There also exist private insurances that are actually mandatory. For example, if you get hurt on the job, or in the traffic, the insurance company of your employer (or of the gulity party in traffic) will cover your care, and they will probably pay for it in a private hospital, unless you require ultra-specialised or extremely intensive care, which are only provided by the public system. This is because the insurance company can probably get a better price in a private hospital than at a governmental one. The private hospital can, if the patient experiences a crisis, admit the patient to more intensive care in a public hospital without cost, so they can have lighter infrastructure as they don’t need heavy intensive care facilities.

The public hospital system is definitely not single-payer. It requires copays, which are limited by your income so that regardless of actual cost, you should end up with 90 euros per month in hand, if you stay in the care for the whole month. As the actual cost is extremely high, even an upper-middle-class person will spend their whole monthly income in the prolonged hospital stay. This is a feature of the system, not a bug. (However, the payment does not take into account your property, so your funds are not depleted, you only lose your income.)

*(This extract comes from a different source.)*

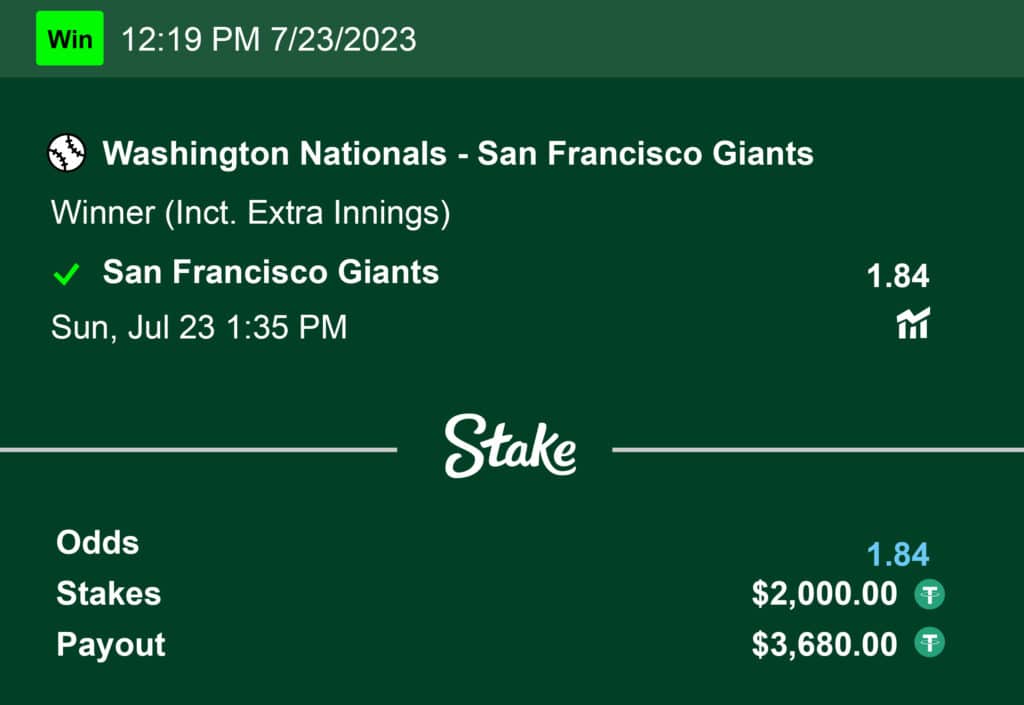Viewport: 1024px width, 705px height.
Task: Click the Stakes row label
Action: click(109, 594)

Similarly, the prescripitions are not fully covered: you pay always the firs 50 euros per year, and from there on 60 % up to 605 euros per year, after which the state covers the cost almost fully. (Cancer medicines, intravascular diabetes medication and a few other expensive medicine classes are covered 100 % from the start, though.)

Third, because there exists a private system, it is possible to buy care in the private sector. This can be done either out-of-pocket or by private health insurance, and the government actually supports this by reimbursing a portion of the cost.